Southern Soul or the Stax sound:

Much more raw and dirty then the clean melodies of Detroit rival Motown; it has a strong RnB, gospel and blues influence. Coming from the backstreets of Memphis and New Orleans where jazz, country and early Rock and Roll all saw the light of day, these styles helped shape the sound. Stax house band Booker T. & the M.G.'s were instrumental in molding the style and supported such Soul legends as Otis Redding, Wilson Pickett, Sam & Dave and Rufus Thomas.

Northern Soul:

A sometimes overused (mea culpa) and catch all category, the term “Northern Soul” is said to have been coined by British record shop owner/ turned musical journalist, Dave Godin. He used the name to describe the type of Soul clients from Northern England would prefer when compared to London’s taste. It was popularised in such clubs as the Blackpool Mecca, the Twisted Wheel, the Golden Torch and the Wigan Casino.  For most, Northern Soul is simply non-commercial (i.e. rare) 60s soul that was recorded by unknown artists on very small record labels.  DJs would also play the undiscovered and often neglected  B-sides of certain records giving them a new life. The Northern Soul scene was a natural extension of the Mod scene but quickly became, in the early 70s, its own bona fide scene with its own dance style and fashion.

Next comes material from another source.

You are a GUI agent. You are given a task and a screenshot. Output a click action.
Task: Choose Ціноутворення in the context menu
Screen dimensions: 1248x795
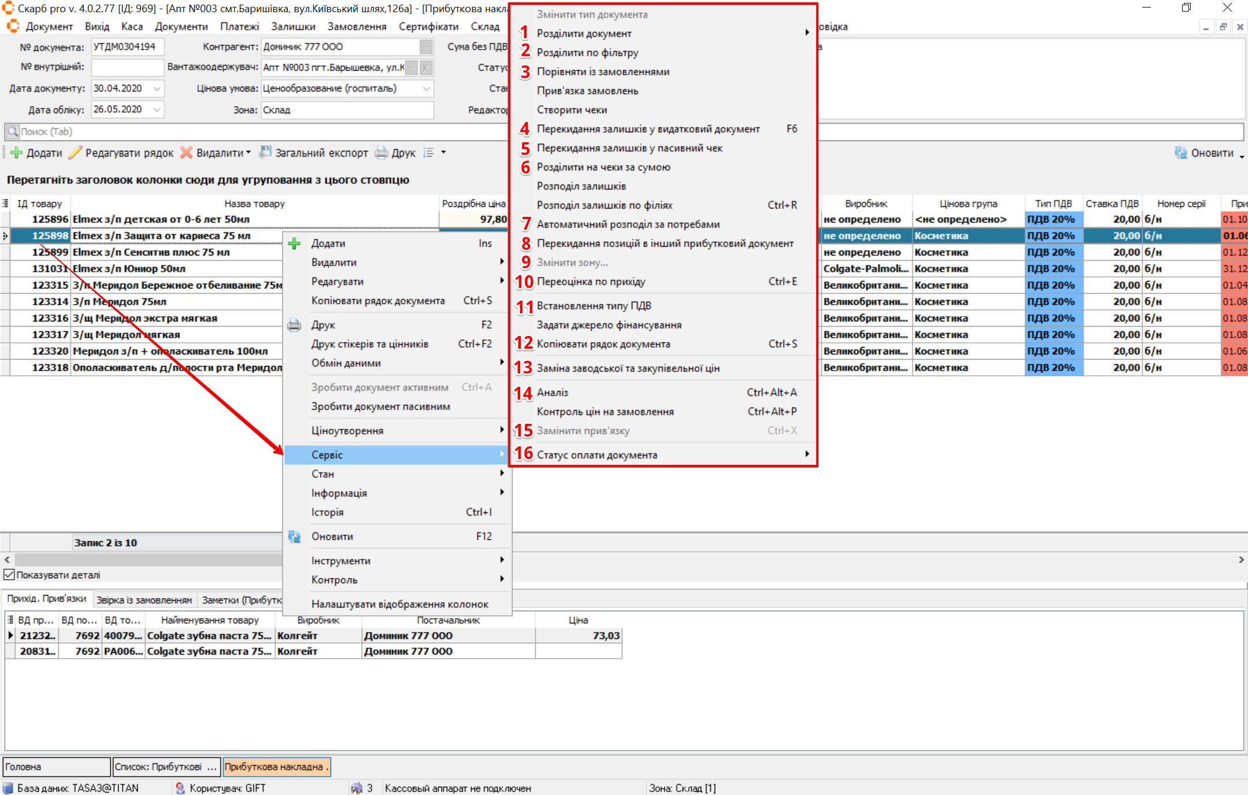coord(347,431)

When I think of Northern Soul, I hear an up-tempo track with a driving beat that will compel you to spin, do the splits and give karate kicks to imaginary enemies.


When you think of Funk, James Brown comes immediately to mind. The bass is the instrument that takes centre stage and is what drives the groove. The drum beat also has its own distinctive sound.  The singer will often passionately scream out the lyrics and will punctuate the song with a bunch of “Uh!”, “Ha!” and “Yeah!” You don’t dance to funk like you do to Soul, you swagger.

Instead of going for the obvious, like James Brown's Get On Up, let's instead Get Down with Harvey Scales & The 7 Sounds who cites JB as a major influence for his funk sound. I've been enjoying spinning this track lately.

Blue-eyed Soul:

As the name indicates, it’s the domain of the white Soul singers. Only a few ever came close to their Black American counterparts but the ones that did, where embraced by legions of Mods. An obvious example and a personal favorite would be UK great Georgie Fame. Another that had a few lesser known, very Northern Soul sounding tracks was none other than Welsh singer Tom Jones.


Doo-Wop is more of an early influence then an actual genre of Soul. Prevalent in the 50s, it was characterized by vocal group harmonies . Soul greats like The Temptations, The Four Tops and The Miracles clearly diped in the  Doo-Wop pool.


Part II will explore the harder to describe and more obscure styles of Soul like Popcorn, Tittyshaker, Boogaloo, New Bread and Chicano Soul.


  1. Great idea Pat to do this.
    Lovin' it so far!

  2. Tittyshaker
    New one on me! I wait with curiosity to get filled in on this one!

  3. Thank you for this... it's like I'm in school again!